Terms Sheet linked here
The Vector one was ever so slighly better (almost identical terms)
But at 5.7% its good enough for bond investors to be tempted I would suggest. We filled our book and sold the lot.
While it is long dated, it has a reset and resale facility provided by the Issuer every five years. And yet this allows them to consider 50% of the debt as equity. So its a win win in my view. Its pretty unlikely you will be forced to rollover in 5 years (but possible) The Issuer has to pay an extra margin on the whole bond if there are some not resold in five years so they are incentivised to place redemptions with new bond investors .
Vector bond was better though because the extra margin was a whole one percent whereas the Genesis extra margin is only 0.25%
Other than that and GNE paying quarterly interest the two bonds were the same.
I heard its heavily oversubscribed?
yes indeed McDongle
I've been allocated 80% of what I applied for, so not too bad. Now waiting to see how much scaling there will be on Vector.
Excellent; many thanks peat:t_up:
Vector scaling was brutal.
Luckily I got 100% of my application.
It was only 10K though..............
Of Vector
i've just finished moving my allocation (for clarity, of Genesis)
I am broadening my Horizon away from the current P2P major platform that's providing very few retail loans in the last few weeks.
Have applied for heaps of GNE050 Bonds coming up soon, hope my broker doesn't scale me back too much.
This will compliment my TD's; one advantage being, that they can be cashed in quickly. I am waiting for the property bubble to POP, then search for buying opportunities.
Scaled back to a third of our Genesis app.
Genesis doing another issue $75m with rights to $50m oversubscriptions. 6 years, minimum interest rate 4.00%, standard brokerage charges apply to any bonds you are allocated, expressions of interest deadline is first thing tomorrow. Whenever I have seen this I have always found it objectionable that companies raising money from the public expect that those subscribing will pay the costs of the brokerage.

• Extracted records
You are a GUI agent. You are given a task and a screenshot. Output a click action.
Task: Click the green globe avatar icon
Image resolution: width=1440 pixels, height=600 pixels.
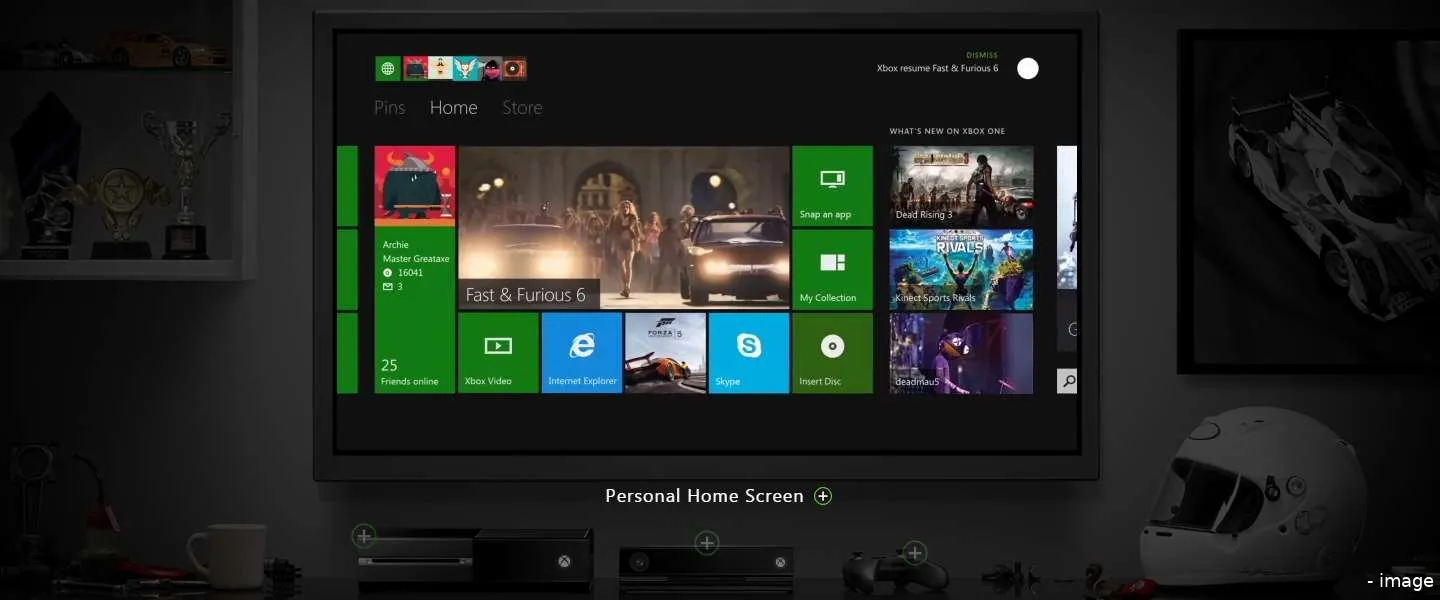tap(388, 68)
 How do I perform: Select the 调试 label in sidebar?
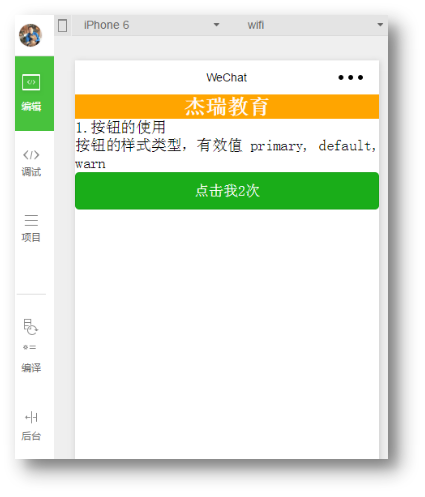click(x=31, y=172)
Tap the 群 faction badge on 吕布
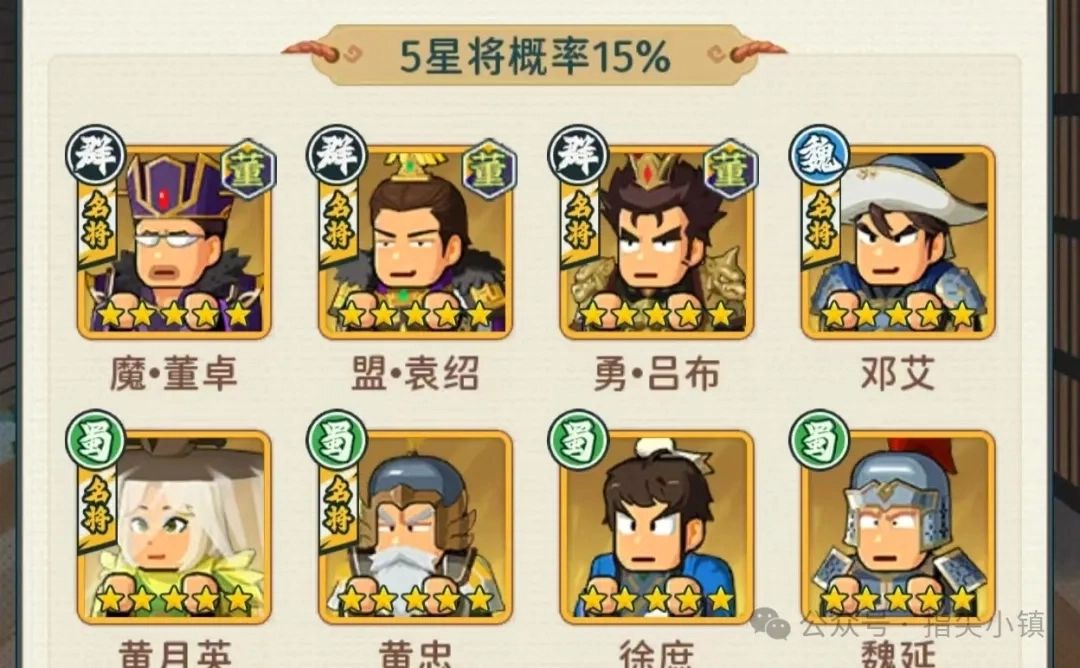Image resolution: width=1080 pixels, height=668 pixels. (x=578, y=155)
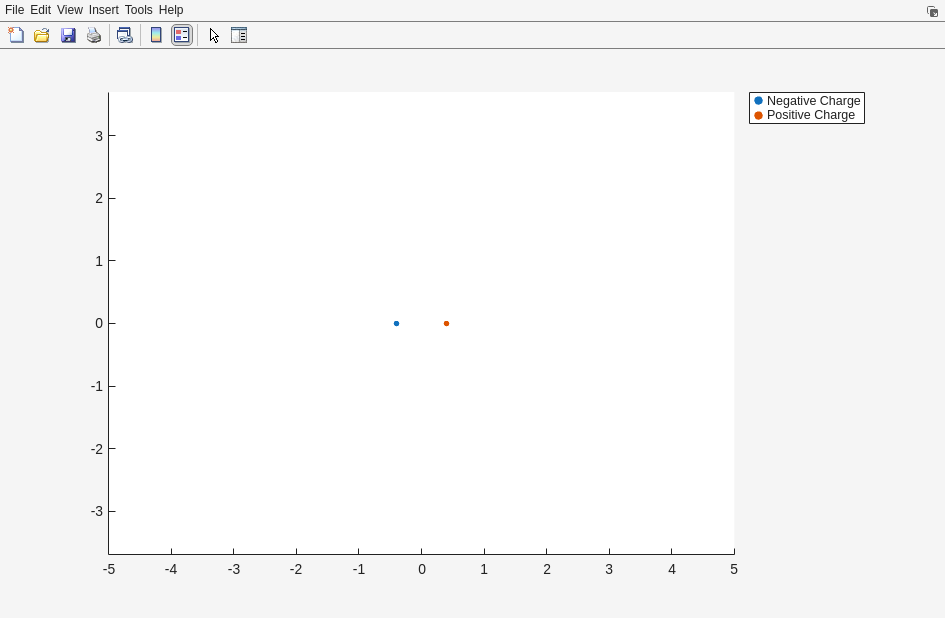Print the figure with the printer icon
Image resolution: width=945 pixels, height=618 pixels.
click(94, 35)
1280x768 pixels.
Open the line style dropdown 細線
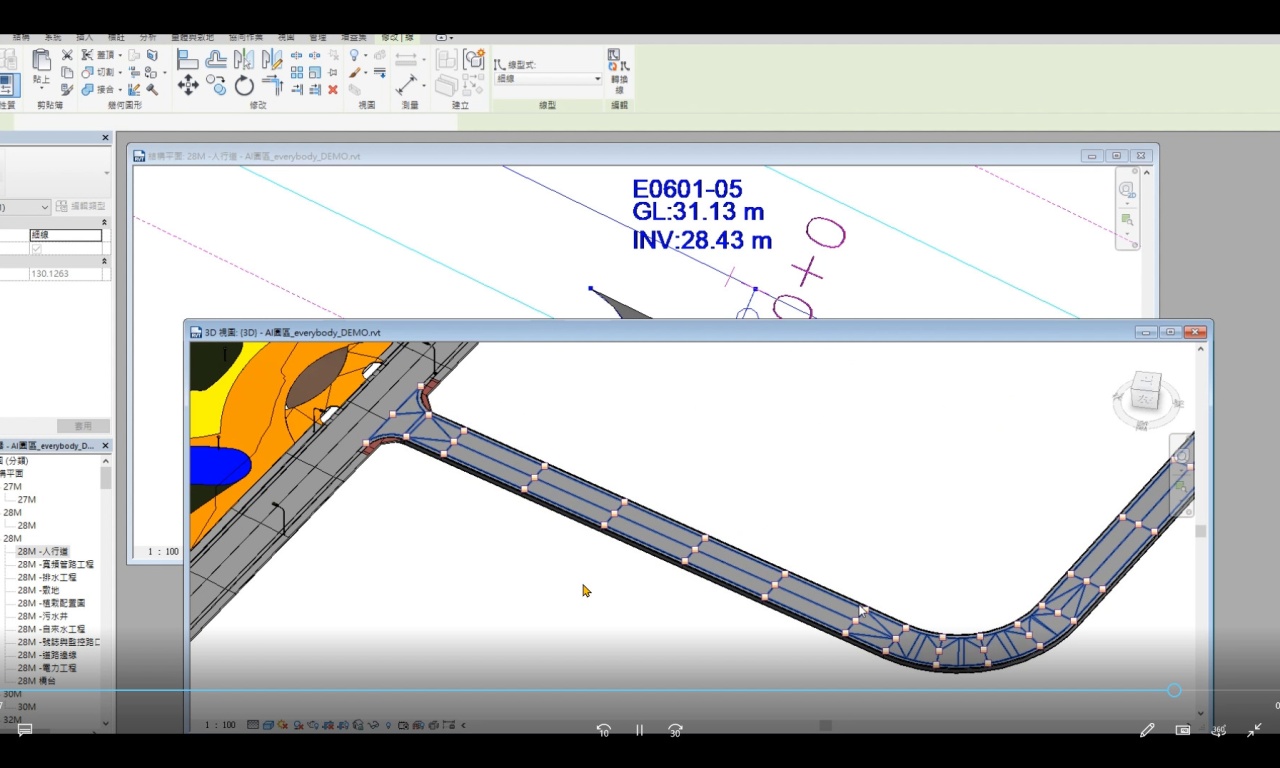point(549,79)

• Activity list
A: From the bond forum discussion, reproduce the part that opens with the words containing "It was only" and closes with "for buying opportunities.".
B: According to the bond forum discussion, what is the extra margin on the Genesis bond?
C: Continue the forum discussion about the Genesis and Vector bonds from its final post.

• Responses per task
A:
It was only 10K though..............
Of Vector
i've just finished moving my allocation (for clarity, of Genesis)
I am broadening my Horizon away from the current P2P major platform that's providing very few retail loans in the last few weeks.
Have applied for heaps of GNE050 Bonds coming up soon, hope my broker doesn't scale me back too much.
This will compliment my TD's; one advantage being, that they can be cashed in quickly. I am waiting for the property bubble to POP, then search for buying opportunities.

B: 0.25%

C:
Also objectionable that for no valid reason brokerage on fixed interest securities is significantly higher than for equities.
Upshot of this is you are not really getting 4%, the real yield is closer to 3.9% after brokerage costs....or you can get about 8.5% gross yield plus future growth on the shares and pay a modest 0.2% brokerage to do so, which is what I did this morning instead.
After the 1.56% coupon for the Mercury Green Bonds the other year, I think there are a fair few who are seeing 4% as very attractive in the fixed interest space.
However, those Mercury Green Bonds are now crossing at 4%.
I expect a similar situation with the Genesis issue a couple of years down the track. I'd be looking at buying at about 6% (or about 90c in the dollar) for them in second half of 2024.
It's a funny old world. . .
Yes, there's a lot of issues in recent years where people would be looking at a significant capital loss if they sold now. OCA issued 7 year bonds at 2.30% a while back, now trading at 4.25% and anyone selling now is tearing up 10% of their capital.
I think the final rate set on these was 4.17% but I agree with you that the prospect of some capital loss even at that rate is very real which is another reason I choose the shares which I see as having the real prospect of capital appreciation along with earning more than twice the yield.